At some point yesterday I wanted to know what was meant by chunks of memory and was directed, via Wikipedia, to reference 1. One of those rare days when one reads something which is seriously old with serious profit. I believe the paper is something of a classic and so I share a few snippets.
First, we have another magic seven, something which I comment on from time to time. See for example, reference 3. While Miller ends with 'the seven wonders of the world, the seven seas, the seven deadly sins, the seven daughters of Atlas in the Pleiades, the seven ages of man, the seven levels of hell, the seven primary colours, the seven notes of the musical scale, and the seven days of the week'.
But the magic sevens with which Miller is more concerned are our difficulty in classifying one dimensional variables like length or pitch to more than seven bins and our difficulty in holding more than seven things in short term memory. Maybe he overdoes things a bit, despite allowing the phenomenon of perfect pitch (which involves more than fifty bins) and at reference 2 it is shown than one can get a lot better at the first task with training, but the basic point being made is solid enough.
I associate to my days of doing slump tests on wet concrete, when, after a bit of practise, I used to claim that I could measure the slump by eye to within a quarter of an inch - with slumps typically going from nothing up to a couple of inches. Which is eight bins, one more than the magic seven.
Miller goes on to speculate why it is that we can only do seven bins, while we can remember lots of faces and lots of words. The fact that these things have lots of dimensions, rather than just the one, is clearly part of the mix here. To speculate a little about the role that naming things might play. To introduce the bit of jargon 'recoding' in this connection - a timely reminder of the link between signal processing and what the brain gets up to when it processes, for example, signals from the retina.
He introduces the concept of 'chunks' in the context of Morse code. Chunking the raw signals up into groups of dots and dashes makes it a lot easier to remember a sequence of said dots and dashes and Morse code operators fairly quickly stop thinking or working in terms of individual dots and dashes.

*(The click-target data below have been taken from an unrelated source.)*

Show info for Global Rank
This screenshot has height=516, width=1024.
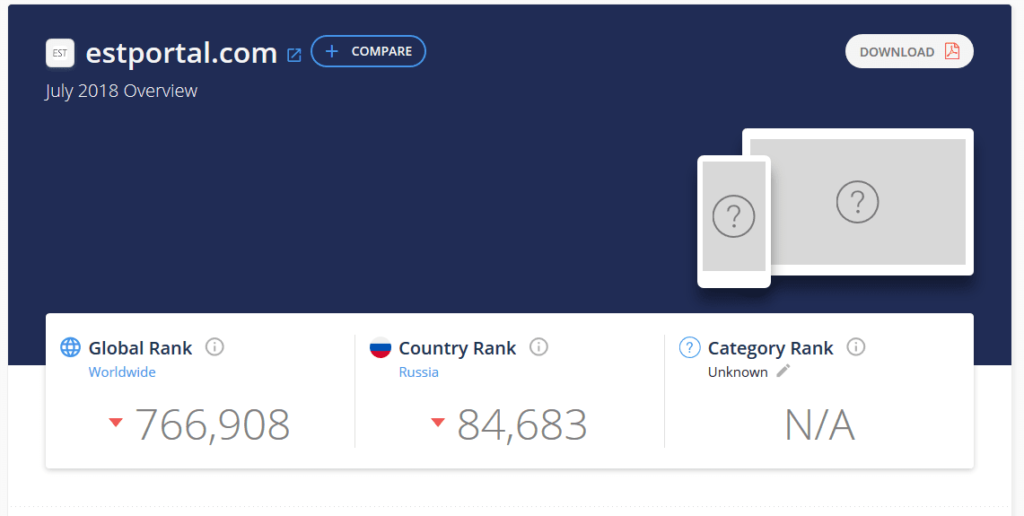click(x=215, y=347)
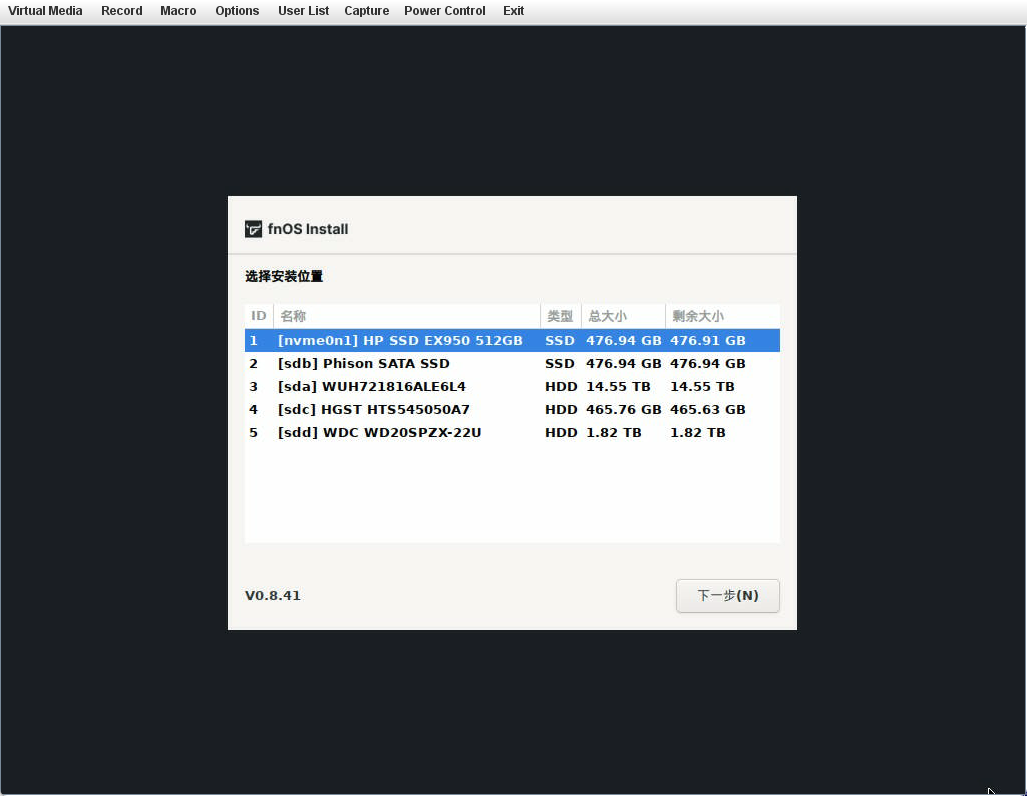This screenshot has width=1027, height=796.
Task: Open the Virtual Media menu
Action: (x=45, y=11)
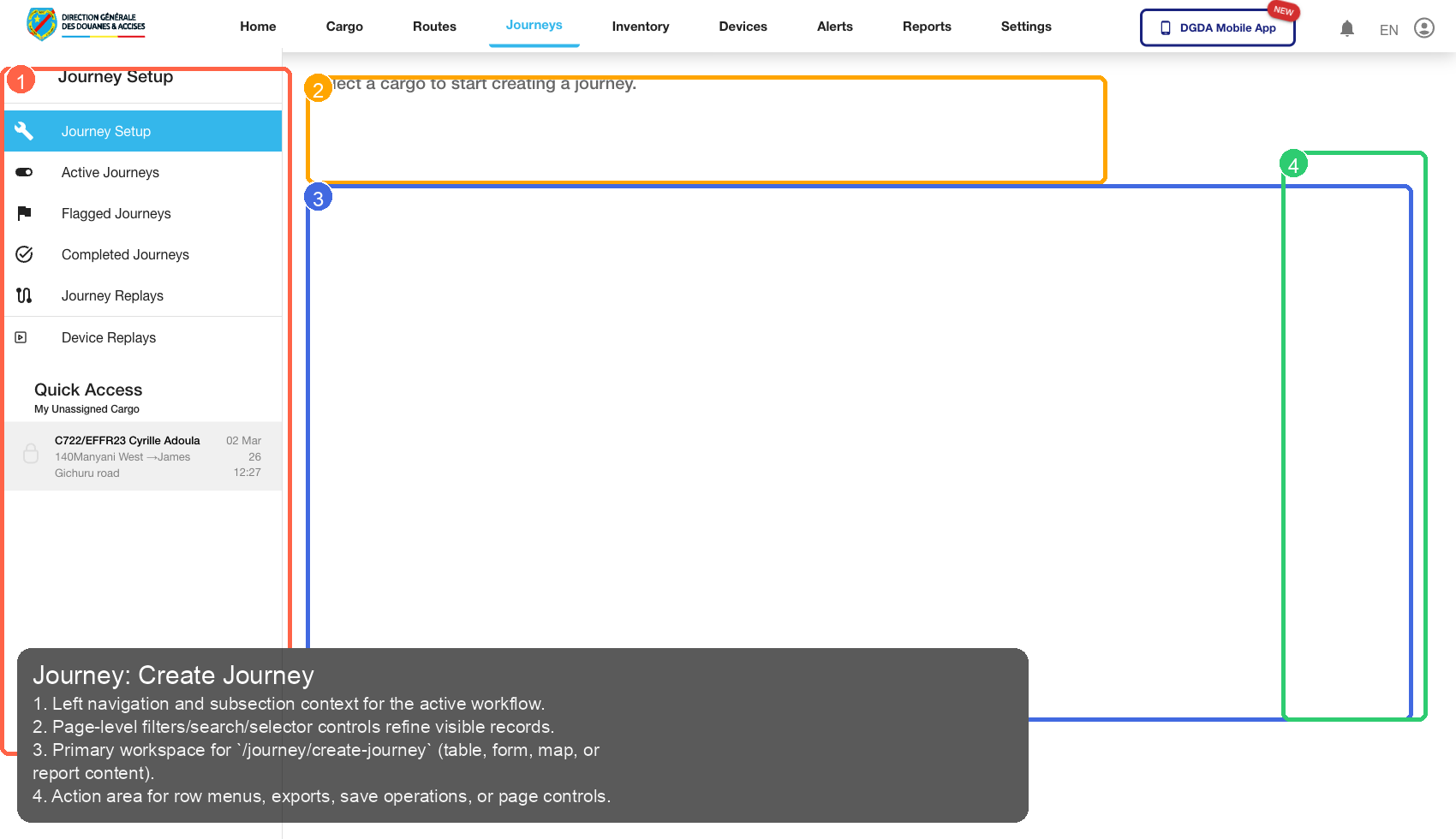Open the Settings page
The width and height of the screenshot is (1456, 839).
click(1025, 26)
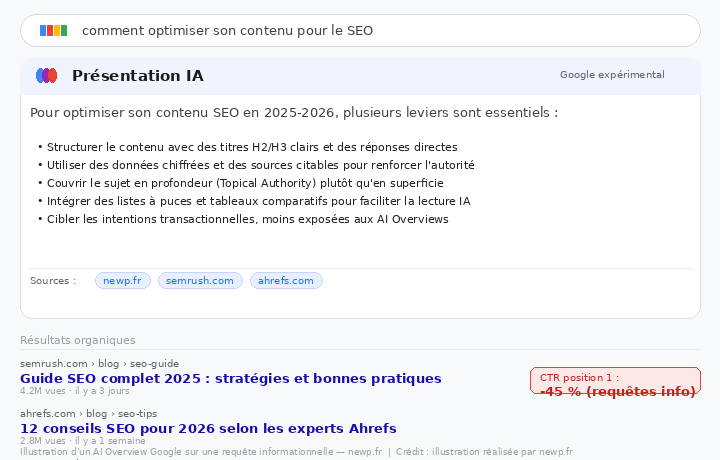Viewport: 720px width, 460px height.
Task: Click the intro sentence about leviers essentiels
Action: [294, 113]
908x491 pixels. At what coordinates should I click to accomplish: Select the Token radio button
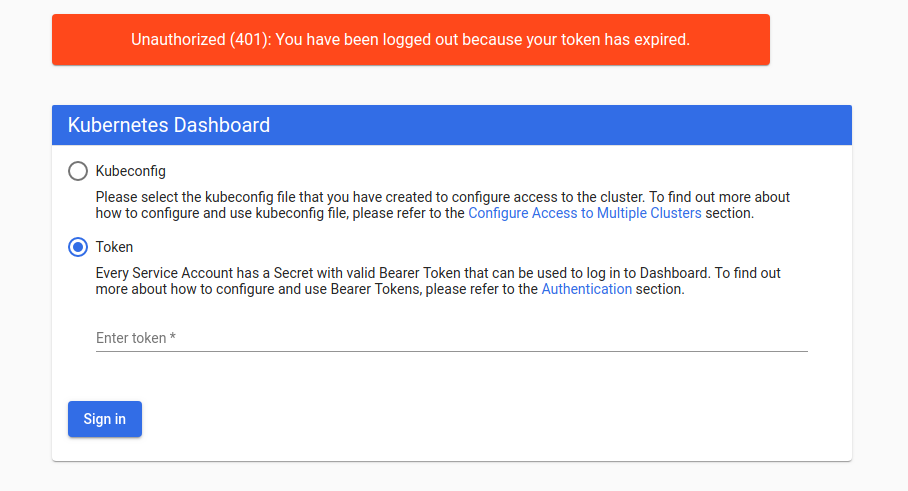coord(78,247)
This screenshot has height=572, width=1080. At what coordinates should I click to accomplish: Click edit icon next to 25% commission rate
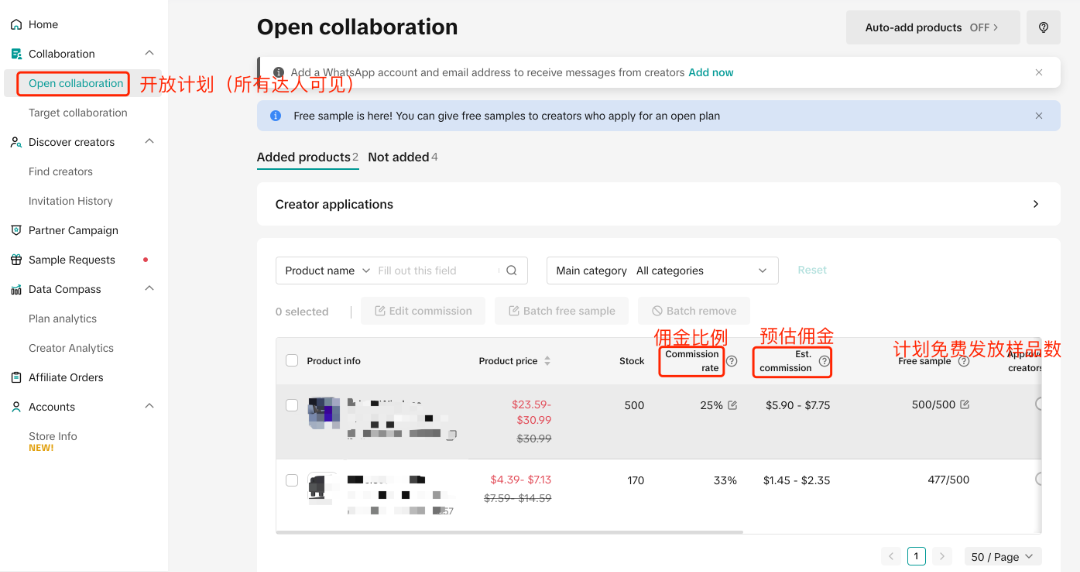coord(732,405)
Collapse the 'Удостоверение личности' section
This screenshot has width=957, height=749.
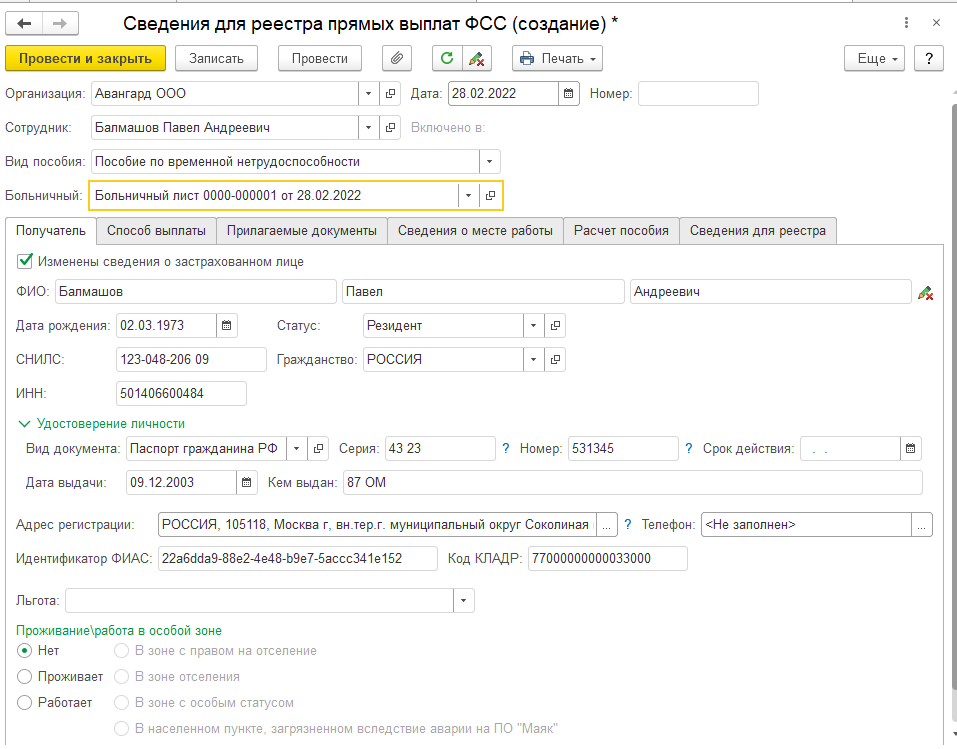pos(24,424)
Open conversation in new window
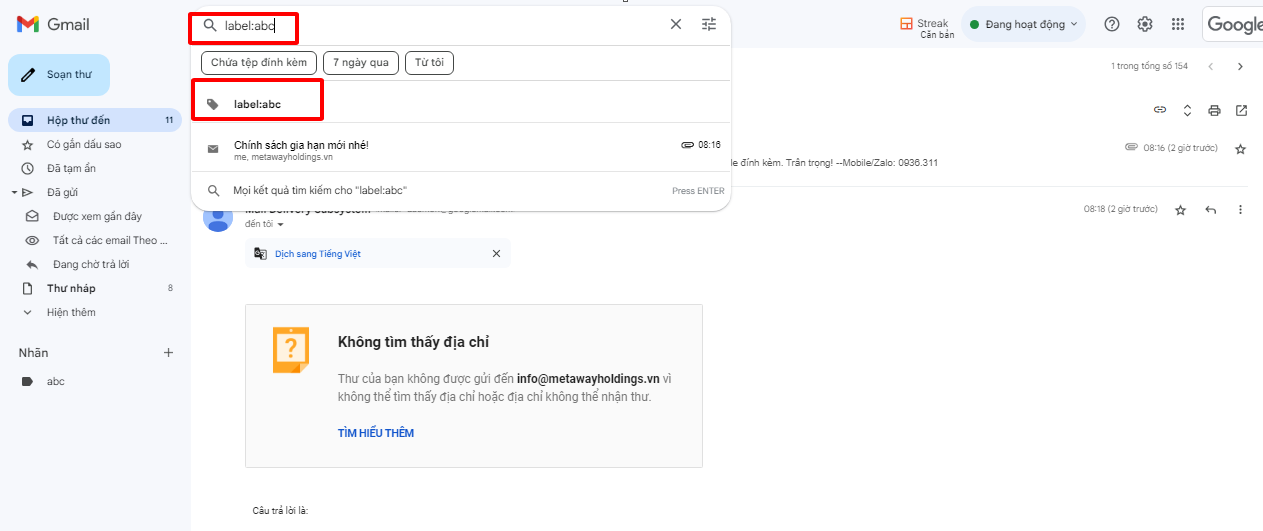The width and height of the screenshot is (1263, 531). [x=1241, y=110]
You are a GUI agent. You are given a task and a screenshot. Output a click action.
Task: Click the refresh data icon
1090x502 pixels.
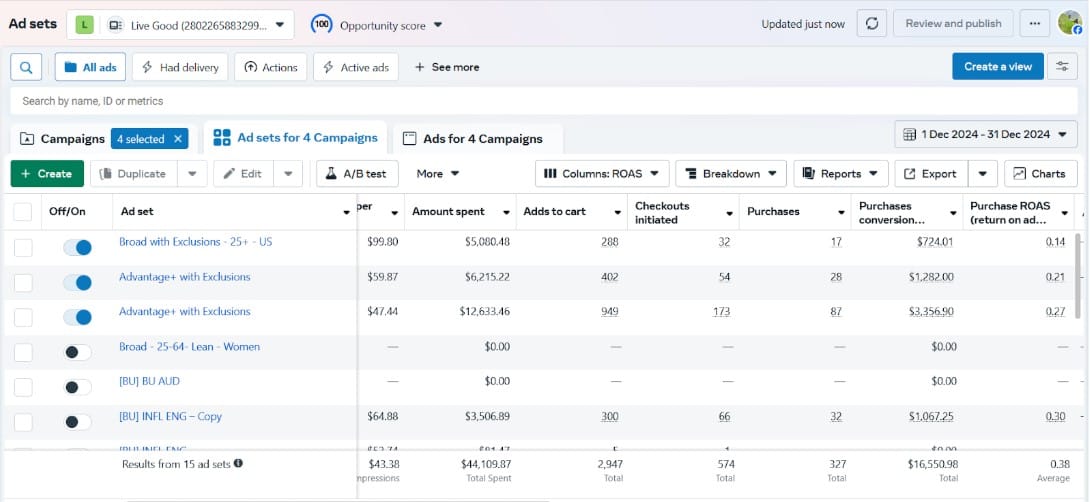872,24
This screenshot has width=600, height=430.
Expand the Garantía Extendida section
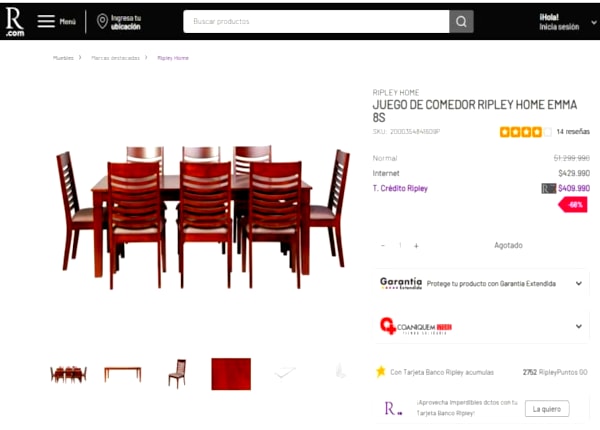pyautogui.click(x=579, y=283)
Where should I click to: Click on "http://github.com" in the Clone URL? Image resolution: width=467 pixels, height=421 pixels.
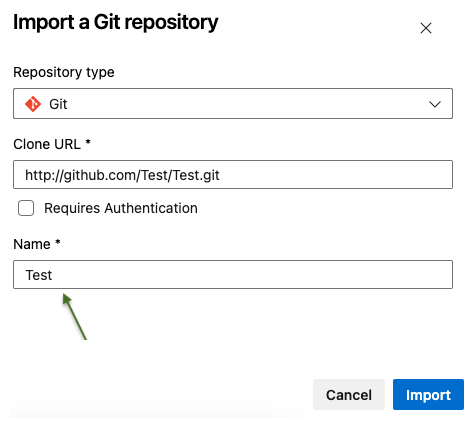click(81, 175)
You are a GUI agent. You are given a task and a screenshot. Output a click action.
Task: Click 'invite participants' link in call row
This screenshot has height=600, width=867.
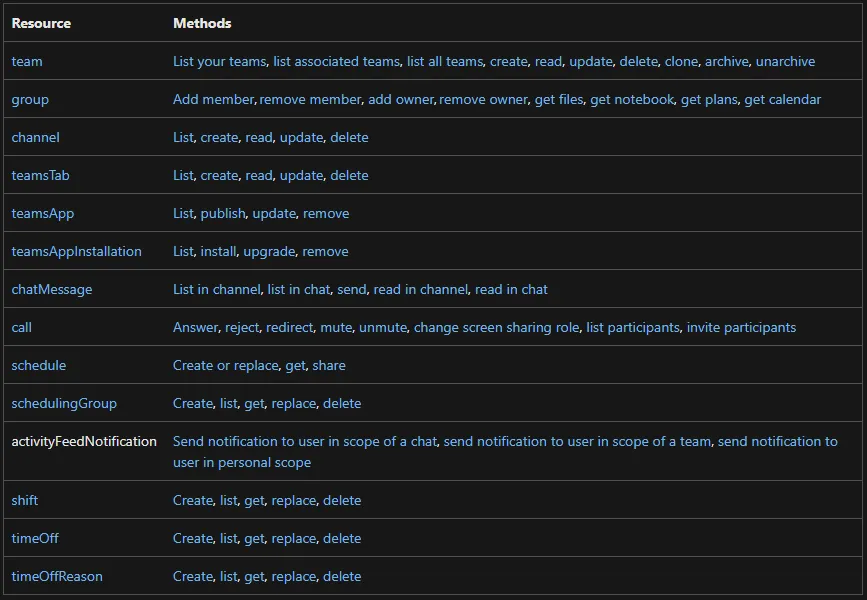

I associate to the bit in Koestler's 'Darkness at Noon', where the novice prisoner, the main character of the story, has to learn the tapping code used by prisoners to communicate between cells, and rapidly graduates from thinking in terms of the basic tapping codes to thinking in terms of words, albeit being spoken rather slowly. A story which predates Miller's paper by fifteen years or so.
The paper has a rather old-fashioned tone. Miller writes in clear and attractive English. He shows courtesy to colleagues. The diagrams and statistics are kept under control. All qualities which are missing from much of what is written by his successors today.
Reference 1: The Magical Number Seven, Plus or Minus Two: Some Limits on Our Capacity for Processing Information - George A. Miller – 1955.
Reference 2: Learning in a unidimensional absolute identification task - Jeffrey N. Rouder, Richard D. Morey, Nelson Cowan, and Monique Pfaltz - 2004.